Contract electronics manufacturer Foxconn has confirmed beeping computer that one of its factories in Mexico fell victim to cybercriminals. Specifically, a factory in Tijuana, a critical supply hub for the United States, is extorted by a ransomware gang. Operators behind Lockbit 2.0 ransomware have claimed responsibility.
According to information released today, the Foxconn Tijuana systems breach occurred in late May. A message from the Lockbit group says it has given Foxconn about a fortnight to comply with its demands or it will release “all available data” it stole from Foxconn’s servers. The demands of the extortionists were not disclosed.
As a manufacturing partner of some of the biggest names in technology, Foxconn may hold valuable and sensitive third-party data on its systems. That might be a bigger concern for Foxconn than its own proprietary information and registration data.
Foxconn has three factories in Mexico, responsible for producing electronic products such as LCD TVs, set-top boxes and smartphones. Additionally, Tijuana is a distribution center for inventory destined for the United States. A declaration beeping computer received from Foxconn said that since the ransomware attack in late May, a cybersecurity team is executing a recovery plan and operations are “gradually returning to normal.” Overall, the attack had “little impact on the overall functioning of the group,” the statement said. All affected customers, suppliers and members of the management team are kept informed of the impacts and fallout of the Lockbit attack.
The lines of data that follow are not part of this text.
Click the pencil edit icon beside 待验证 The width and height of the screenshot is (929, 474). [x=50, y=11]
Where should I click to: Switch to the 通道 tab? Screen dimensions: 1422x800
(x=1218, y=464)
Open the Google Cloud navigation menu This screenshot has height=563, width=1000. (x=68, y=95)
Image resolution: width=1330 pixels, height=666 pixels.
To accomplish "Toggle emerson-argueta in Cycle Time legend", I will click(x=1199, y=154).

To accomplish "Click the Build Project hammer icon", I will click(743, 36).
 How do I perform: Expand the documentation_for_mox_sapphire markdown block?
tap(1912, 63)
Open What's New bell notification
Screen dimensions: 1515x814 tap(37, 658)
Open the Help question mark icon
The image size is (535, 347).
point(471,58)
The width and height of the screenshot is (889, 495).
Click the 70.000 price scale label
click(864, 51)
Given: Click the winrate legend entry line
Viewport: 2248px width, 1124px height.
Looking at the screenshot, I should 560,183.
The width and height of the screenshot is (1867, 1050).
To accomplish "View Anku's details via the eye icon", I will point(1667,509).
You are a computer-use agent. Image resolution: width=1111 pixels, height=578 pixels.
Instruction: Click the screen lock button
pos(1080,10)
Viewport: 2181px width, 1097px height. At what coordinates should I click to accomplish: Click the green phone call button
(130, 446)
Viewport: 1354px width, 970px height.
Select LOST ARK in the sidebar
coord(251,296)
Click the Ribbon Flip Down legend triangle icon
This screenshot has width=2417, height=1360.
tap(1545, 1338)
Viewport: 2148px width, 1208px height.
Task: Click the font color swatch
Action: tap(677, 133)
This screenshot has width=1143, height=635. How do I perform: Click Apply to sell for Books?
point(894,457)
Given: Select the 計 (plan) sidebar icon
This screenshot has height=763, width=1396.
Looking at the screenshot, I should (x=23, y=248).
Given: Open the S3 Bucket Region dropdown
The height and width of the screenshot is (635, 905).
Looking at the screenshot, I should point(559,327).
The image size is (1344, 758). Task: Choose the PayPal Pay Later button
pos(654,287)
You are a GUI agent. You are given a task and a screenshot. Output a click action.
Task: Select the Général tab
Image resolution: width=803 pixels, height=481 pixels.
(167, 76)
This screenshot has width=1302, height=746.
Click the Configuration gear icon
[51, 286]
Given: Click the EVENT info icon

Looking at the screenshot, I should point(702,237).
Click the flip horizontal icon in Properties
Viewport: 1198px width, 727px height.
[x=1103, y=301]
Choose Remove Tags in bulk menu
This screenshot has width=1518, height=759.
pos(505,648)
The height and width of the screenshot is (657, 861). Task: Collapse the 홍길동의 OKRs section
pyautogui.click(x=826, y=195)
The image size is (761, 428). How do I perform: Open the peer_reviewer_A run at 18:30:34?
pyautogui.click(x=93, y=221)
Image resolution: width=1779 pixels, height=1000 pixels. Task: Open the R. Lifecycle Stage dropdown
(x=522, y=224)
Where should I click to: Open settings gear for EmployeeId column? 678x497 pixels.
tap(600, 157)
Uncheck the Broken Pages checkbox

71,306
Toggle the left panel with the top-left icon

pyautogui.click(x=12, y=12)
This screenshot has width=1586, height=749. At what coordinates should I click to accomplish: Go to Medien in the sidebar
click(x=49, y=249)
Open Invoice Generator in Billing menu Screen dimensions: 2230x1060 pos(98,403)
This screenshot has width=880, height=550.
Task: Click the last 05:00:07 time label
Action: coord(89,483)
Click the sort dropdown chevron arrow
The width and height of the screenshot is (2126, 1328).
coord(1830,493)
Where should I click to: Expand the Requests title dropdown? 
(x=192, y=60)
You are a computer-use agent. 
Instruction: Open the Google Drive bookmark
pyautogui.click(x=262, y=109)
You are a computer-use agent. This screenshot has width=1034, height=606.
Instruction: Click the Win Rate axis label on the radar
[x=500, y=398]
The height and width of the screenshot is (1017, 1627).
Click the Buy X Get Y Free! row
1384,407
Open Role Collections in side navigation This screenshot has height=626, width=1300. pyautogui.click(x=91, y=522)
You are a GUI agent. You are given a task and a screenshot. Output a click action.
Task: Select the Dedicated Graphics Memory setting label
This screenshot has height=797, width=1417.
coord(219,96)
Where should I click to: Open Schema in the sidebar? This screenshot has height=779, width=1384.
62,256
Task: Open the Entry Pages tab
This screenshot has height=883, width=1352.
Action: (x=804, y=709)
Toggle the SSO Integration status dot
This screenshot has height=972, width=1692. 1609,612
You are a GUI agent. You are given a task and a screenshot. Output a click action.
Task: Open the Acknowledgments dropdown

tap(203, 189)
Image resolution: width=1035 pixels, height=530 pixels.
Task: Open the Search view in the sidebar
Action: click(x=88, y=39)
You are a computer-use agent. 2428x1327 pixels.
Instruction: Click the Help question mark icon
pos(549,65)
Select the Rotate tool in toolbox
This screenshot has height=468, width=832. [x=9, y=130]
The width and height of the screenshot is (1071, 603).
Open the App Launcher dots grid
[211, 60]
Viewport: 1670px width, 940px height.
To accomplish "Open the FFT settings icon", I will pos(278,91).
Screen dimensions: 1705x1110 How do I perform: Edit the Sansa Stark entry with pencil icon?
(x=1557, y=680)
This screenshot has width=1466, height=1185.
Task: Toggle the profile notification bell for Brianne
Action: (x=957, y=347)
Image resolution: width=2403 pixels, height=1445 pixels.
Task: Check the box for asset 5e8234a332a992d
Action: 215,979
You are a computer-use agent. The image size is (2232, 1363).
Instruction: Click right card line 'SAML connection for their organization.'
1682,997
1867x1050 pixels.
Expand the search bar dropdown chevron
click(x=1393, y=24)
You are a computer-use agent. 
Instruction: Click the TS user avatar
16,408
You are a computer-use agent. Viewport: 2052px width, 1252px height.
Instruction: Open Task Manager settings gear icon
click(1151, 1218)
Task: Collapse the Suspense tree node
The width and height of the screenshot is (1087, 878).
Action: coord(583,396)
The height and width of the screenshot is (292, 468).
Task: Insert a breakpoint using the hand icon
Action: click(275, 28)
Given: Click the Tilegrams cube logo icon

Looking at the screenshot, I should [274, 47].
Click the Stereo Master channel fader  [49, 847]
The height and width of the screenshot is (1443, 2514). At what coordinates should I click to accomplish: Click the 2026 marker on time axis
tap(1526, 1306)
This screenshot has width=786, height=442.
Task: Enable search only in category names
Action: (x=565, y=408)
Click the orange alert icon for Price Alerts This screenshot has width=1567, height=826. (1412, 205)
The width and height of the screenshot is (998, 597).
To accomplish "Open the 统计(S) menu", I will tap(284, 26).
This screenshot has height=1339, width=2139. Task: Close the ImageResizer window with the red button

It is unclear if the Lockbit organization will benefit from the ill-gotten gains of this attack, a ransom payment, or if Foxconn managed to mitigate the effects independently. Of course, no company would want to telegraph the success of a ransomware group, if they were successful.
This is not the first contact with a major ransomware attack for Foxconn Mexico. In 2020, the contract manufacturer was hit when computer systems at its Ciudad Juárez plant fell victim to DoppelPaymer ransomware. A demand for $34 million in Bitcoin accompanied this breach. Earlier this year, the Lockbit gang reportedly tried to extract tens of millions of dollars from tire giant Bridgestone, after infiltrating its computer systems.